Nevertheless, the tradeoff cannot be made afresh because we have several generations of computer-savvy folks who have learned the received wisdom that the speed and size of a running system is the most important thing in thinking about a computer language (or system), and ease of incremental development is not. In fact, the entire programming methodology business, er, discipline is based on the idea that development is done in accordance with the way software is prepared: as large-lump development.
Though the large-lump development folks claim that type safety is the reason that statically typed languages were developed, I don't believe it for a minute. Early Fortran compilers weren't very typesafe and represented the pinnacle of performance. In the mid-1960's I worked as a scientific programmer, and the only thing I and my colleagues were concerned about was speed, performance, and efficiency. Why, we even did arithmetic on characters - in Fortran - if we had to.
Today some companies and research labs are trying to figure out ways of making it possible to do incremental development in a language and language-preparation system that assumes large-lump development. In some cases, notably C++, it is very difficult to achieve good results unless the underlying implementation philosophy is changed to that of languages like Lisp or Smalltalk. However, this makes it difficult to mix code from different compilers and frequently requires providing all the standard libraries as prepared by the alternative language system - not always possible unless you manufacture the operating system.

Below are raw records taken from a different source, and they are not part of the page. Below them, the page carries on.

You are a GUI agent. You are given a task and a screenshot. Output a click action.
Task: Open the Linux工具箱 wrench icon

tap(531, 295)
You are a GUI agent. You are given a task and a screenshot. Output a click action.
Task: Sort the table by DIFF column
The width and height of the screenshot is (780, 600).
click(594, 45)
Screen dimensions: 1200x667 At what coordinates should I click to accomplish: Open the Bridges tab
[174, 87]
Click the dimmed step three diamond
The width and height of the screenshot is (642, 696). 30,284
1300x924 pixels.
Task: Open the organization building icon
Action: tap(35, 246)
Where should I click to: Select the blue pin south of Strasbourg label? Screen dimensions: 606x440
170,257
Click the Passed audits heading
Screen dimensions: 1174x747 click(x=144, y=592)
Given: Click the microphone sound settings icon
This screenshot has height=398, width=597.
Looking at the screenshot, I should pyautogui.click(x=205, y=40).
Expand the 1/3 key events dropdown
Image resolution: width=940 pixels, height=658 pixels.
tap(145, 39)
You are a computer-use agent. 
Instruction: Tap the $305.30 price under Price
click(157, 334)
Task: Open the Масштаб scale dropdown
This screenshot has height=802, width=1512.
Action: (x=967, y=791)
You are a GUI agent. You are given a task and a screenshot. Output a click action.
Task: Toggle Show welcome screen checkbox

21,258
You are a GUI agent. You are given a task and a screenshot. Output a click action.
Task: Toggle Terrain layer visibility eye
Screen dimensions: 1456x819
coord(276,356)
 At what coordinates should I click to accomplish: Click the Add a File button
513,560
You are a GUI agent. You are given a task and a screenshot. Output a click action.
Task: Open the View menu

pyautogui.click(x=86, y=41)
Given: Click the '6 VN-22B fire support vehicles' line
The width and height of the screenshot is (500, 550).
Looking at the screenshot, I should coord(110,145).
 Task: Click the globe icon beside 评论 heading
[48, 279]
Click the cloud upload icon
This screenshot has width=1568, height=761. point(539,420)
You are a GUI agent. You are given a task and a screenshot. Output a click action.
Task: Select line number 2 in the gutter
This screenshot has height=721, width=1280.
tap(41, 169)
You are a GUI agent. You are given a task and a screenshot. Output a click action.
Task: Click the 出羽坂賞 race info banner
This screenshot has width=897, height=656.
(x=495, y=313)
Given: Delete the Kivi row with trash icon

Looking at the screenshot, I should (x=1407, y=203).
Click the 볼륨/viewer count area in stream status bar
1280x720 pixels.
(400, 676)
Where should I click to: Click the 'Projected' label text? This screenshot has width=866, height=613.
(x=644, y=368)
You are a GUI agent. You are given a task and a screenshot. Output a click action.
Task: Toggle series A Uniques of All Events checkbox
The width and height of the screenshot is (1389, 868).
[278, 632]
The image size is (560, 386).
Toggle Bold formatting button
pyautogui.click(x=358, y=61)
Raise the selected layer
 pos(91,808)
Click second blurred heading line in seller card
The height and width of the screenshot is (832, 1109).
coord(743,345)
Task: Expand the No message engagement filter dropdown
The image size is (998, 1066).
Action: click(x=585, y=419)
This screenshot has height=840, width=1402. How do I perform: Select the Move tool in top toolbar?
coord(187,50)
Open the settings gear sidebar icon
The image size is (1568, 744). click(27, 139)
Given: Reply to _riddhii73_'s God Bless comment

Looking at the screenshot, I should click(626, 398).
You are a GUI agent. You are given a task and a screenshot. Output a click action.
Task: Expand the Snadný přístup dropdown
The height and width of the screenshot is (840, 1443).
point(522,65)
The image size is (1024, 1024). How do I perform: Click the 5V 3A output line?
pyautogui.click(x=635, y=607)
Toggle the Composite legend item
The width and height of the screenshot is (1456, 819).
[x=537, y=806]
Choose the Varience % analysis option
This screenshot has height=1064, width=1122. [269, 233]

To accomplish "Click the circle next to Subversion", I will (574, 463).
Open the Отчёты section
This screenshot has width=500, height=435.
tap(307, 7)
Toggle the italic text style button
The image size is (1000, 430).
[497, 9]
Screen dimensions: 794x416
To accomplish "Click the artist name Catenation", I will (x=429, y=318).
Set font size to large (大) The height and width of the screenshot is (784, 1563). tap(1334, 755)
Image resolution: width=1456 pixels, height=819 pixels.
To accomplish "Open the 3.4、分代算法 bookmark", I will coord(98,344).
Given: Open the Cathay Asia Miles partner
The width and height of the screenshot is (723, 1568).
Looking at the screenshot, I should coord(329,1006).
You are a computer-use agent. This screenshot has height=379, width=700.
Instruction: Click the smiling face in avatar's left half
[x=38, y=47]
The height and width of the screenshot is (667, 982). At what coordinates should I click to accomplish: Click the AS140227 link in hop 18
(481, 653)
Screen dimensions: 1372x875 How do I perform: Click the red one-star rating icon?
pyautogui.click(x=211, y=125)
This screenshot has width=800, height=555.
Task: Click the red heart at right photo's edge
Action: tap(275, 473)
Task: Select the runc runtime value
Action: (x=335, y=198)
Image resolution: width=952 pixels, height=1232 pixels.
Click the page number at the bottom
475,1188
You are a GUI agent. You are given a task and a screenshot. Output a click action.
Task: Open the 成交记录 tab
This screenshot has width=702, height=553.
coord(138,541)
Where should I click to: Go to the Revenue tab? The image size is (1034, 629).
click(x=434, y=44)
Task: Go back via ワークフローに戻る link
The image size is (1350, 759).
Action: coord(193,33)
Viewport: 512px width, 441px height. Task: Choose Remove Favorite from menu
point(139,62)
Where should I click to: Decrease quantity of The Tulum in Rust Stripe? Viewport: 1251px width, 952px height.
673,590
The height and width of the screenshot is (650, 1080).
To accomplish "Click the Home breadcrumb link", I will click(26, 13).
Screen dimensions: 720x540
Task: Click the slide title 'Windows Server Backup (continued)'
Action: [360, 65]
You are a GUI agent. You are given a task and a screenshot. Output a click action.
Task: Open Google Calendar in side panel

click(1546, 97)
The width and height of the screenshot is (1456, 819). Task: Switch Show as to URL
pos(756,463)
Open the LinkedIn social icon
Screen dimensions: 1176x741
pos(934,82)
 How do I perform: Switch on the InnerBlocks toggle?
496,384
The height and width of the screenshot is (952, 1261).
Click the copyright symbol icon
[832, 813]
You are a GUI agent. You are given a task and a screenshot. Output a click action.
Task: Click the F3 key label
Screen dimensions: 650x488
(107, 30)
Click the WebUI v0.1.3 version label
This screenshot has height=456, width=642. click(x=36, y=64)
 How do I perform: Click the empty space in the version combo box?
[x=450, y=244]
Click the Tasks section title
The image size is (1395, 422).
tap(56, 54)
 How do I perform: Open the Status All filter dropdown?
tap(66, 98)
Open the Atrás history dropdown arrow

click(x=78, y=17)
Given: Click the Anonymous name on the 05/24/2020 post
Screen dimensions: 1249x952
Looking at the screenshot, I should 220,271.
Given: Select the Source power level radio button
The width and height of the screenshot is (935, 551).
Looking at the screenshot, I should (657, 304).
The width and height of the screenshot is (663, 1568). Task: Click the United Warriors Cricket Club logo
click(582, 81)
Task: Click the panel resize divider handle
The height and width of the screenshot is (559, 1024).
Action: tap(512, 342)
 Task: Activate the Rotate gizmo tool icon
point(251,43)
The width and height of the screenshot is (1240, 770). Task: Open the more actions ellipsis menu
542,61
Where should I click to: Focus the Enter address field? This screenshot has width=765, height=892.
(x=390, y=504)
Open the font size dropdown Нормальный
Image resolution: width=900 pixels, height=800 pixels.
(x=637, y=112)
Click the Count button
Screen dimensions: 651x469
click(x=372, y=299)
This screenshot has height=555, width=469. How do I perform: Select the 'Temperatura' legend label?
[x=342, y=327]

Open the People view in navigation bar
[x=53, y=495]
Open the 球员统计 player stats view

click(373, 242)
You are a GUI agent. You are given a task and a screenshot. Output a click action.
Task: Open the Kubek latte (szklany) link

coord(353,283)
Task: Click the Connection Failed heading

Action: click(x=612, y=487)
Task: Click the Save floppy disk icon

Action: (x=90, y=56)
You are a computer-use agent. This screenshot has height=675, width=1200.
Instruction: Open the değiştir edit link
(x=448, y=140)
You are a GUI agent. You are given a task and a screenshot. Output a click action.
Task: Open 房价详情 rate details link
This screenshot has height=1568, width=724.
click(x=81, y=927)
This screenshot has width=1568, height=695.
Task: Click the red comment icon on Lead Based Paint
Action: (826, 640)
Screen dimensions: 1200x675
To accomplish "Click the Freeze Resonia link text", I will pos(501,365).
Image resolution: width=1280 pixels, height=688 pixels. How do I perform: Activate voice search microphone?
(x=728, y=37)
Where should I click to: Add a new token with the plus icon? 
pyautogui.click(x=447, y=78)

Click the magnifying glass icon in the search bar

The interesting case is Java. Java is a language based on a neat dose of incredibly innovative uses of existing ideas and terminology. Java is basically a cleaned up C++ (with all the problems of pointer arithmetic and multiple inheritance eliminated), implemented exactly as Lisp and Smalltalk have been, but used for Web/Internet programming. The intellectual heritage of Java includes C++, Lisp, and Smalltalk, and also Postscript and News. The latter two are mechanisms for sending a procedural representation of a picture rather than a declarative one: that is, a program is sent and executed remotely, and not only can this require fewer bits to be sent than with a bitmap, but the program could perform animation.
What has been done most brilliantly, though, is to rename some of the components so as to render them fresh and catchy, for example: Applets (small programs that are the equivalent of Postscript in the analogy), just-in-time compiler (the technology to translate virtual machine codes into native code which can be cached for faster execution and which has been in common use in the Smalltalk world for at least 5 years), and Java (a fresh name for a cleaned up C++).
Java uses incremental development implementation techniques to achieve the claimed benefits of safe, small code, but Java is couched in the context of the Internet where the slower execution speed of incremental development languages is insignificant compared to the network latency problem. It will be interesting to see whether the learned kneejerk response to so-called interpreted languages ("so cute, but so slow") applies to Java as a programming language, overwhelming the magic of the new context and the cute names.
I believe there are very few fundamental differences between the two factions anymore except for obsession with speed. Java is the most recent experiment with trying to unify the two camps. Let's hope.